One can kind of see that in this plot. Each dot is a 100 ms slice of audio. The X position shows the slice’s time position in the reconstructed sequence (the youtube link). The Y positions shows what source file it came from and where in that file (bottom of the “file’s bar” is at the beginning of the file, top is at the end).

The UMAP 1D solution is more smooth, showing crossfades of density as it transitions from one source file to the next:

That can also be seen here:

While creating the final piece, I selected some passages from each of these but didn’t end up using all the material, just the passages I liked! You can watch the whole thing here (password: framerate).

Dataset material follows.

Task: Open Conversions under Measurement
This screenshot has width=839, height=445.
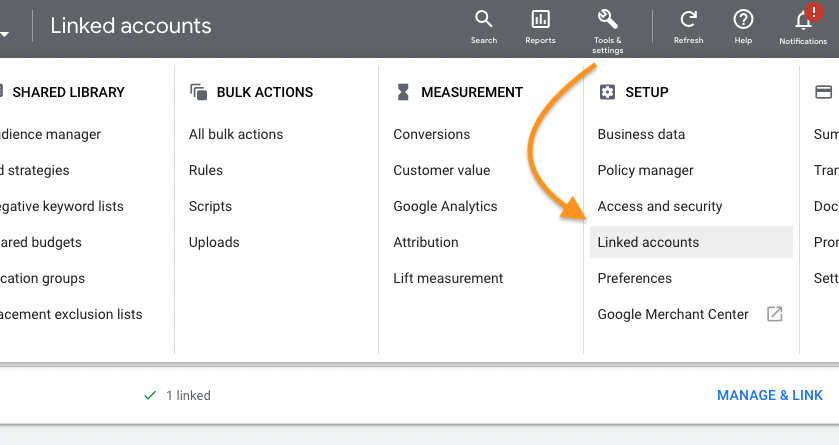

The piece isn’t supposed to be public yet… so it’s behind a password…

I hope it’s interesting, maybe creates some ideas or inspiration!

T

4 Likes

This is epic, thanks! I’m on a train so I cannot watch the videos yet but I might tease you in the other thread r.e. your last paragraph here :slight_smile: What I like very much is the transparency of the process, where data mining is investigative and put against itself.

A few thoughts right away, on the more ‘objective’ matters:

#4 means that you had a lot of redundancy in #3. But @groma will confirm that what I say is true.

I’m impresse by how well UMAP has fared - I presume you tweaked the local-vs-global topology priorities a bit? Could you share how you manage to tweak it?

were you not tempted to do a more perceptual segmentation? did you try and abandoned? I’m very curious about the investigative process, where you stalled and how you curated that clean list. Maybe it was just as is from the outset, but maybe not?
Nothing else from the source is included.